WHAT YOU HAVE TO DO: Please copy the data from its first line through the line that contains "center [26, 1937].", both included, reproducing every line without change.

EXTRACTED INFORMATION:
● ● ● ● ● ● ●

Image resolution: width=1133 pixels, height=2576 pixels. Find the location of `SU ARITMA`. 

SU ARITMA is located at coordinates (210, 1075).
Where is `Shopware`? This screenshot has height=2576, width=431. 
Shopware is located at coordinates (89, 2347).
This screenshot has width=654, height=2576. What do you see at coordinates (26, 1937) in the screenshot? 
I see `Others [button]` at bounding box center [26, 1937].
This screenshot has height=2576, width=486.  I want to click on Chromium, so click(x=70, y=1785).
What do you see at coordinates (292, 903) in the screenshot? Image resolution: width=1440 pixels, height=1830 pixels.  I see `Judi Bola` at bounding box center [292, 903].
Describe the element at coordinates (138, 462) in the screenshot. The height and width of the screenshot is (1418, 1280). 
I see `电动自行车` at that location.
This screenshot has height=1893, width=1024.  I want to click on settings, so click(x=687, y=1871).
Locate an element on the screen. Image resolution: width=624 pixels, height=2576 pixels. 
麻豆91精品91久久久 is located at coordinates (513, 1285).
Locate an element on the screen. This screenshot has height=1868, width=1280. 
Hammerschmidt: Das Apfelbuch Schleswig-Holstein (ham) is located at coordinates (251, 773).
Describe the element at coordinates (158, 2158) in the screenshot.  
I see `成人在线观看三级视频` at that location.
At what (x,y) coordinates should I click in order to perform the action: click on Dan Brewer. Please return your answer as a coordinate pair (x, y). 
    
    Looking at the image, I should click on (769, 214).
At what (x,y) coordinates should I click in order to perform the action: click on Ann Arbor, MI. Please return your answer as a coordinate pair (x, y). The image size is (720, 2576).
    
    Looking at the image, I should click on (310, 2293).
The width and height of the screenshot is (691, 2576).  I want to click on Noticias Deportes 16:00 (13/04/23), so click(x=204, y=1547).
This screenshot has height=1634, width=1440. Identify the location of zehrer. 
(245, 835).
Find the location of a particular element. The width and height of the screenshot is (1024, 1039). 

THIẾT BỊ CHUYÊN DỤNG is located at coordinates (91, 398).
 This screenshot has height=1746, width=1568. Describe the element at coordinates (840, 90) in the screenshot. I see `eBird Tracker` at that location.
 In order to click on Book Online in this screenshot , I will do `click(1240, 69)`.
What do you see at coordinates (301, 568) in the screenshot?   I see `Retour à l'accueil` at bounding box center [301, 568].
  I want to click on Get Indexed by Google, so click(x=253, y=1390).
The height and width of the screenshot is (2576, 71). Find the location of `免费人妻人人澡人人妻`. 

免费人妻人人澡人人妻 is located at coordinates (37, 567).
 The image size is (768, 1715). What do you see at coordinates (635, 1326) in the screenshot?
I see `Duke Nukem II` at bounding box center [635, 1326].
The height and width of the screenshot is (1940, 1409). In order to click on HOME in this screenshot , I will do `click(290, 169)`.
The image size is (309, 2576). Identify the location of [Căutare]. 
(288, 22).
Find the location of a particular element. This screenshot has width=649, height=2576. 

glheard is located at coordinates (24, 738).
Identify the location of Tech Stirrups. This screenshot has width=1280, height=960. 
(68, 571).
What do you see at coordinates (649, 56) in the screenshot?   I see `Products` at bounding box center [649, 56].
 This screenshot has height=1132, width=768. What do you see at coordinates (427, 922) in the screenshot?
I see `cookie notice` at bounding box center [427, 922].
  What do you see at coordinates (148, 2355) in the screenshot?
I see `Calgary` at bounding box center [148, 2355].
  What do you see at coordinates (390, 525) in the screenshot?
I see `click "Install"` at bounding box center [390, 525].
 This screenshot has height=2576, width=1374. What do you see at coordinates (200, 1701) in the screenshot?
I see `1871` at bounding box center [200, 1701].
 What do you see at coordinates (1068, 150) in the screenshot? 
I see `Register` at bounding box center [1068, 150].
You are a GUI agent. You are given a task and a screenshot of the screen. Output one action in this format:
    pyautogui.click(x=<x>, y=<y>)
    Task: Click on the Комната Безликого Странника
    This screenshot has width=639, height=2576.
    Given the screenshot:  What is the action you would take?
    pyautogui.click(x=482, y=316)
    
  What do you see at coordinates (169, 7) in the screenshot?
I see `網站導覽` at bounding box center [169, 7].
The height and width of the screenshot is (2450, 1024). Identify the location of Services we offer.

● ● ● ● ● ● ●

FINISHED TASK:
Image resolution: width=1133 pixels, height=2576 pixels. Find the location of `SU ARITMA`. 

SU ARITMA is located at coordinates (210, 1075).
Where is `Shopware`? This screenshot has height=2576, width=431. 
Shopware is located at coordinates (89, 2347).
This screenshot has width=654, height=2576. What do you see at coordinates (26, 1937) in the screenshot? 
I see `Others [button]` at bounding box center [26, 1937].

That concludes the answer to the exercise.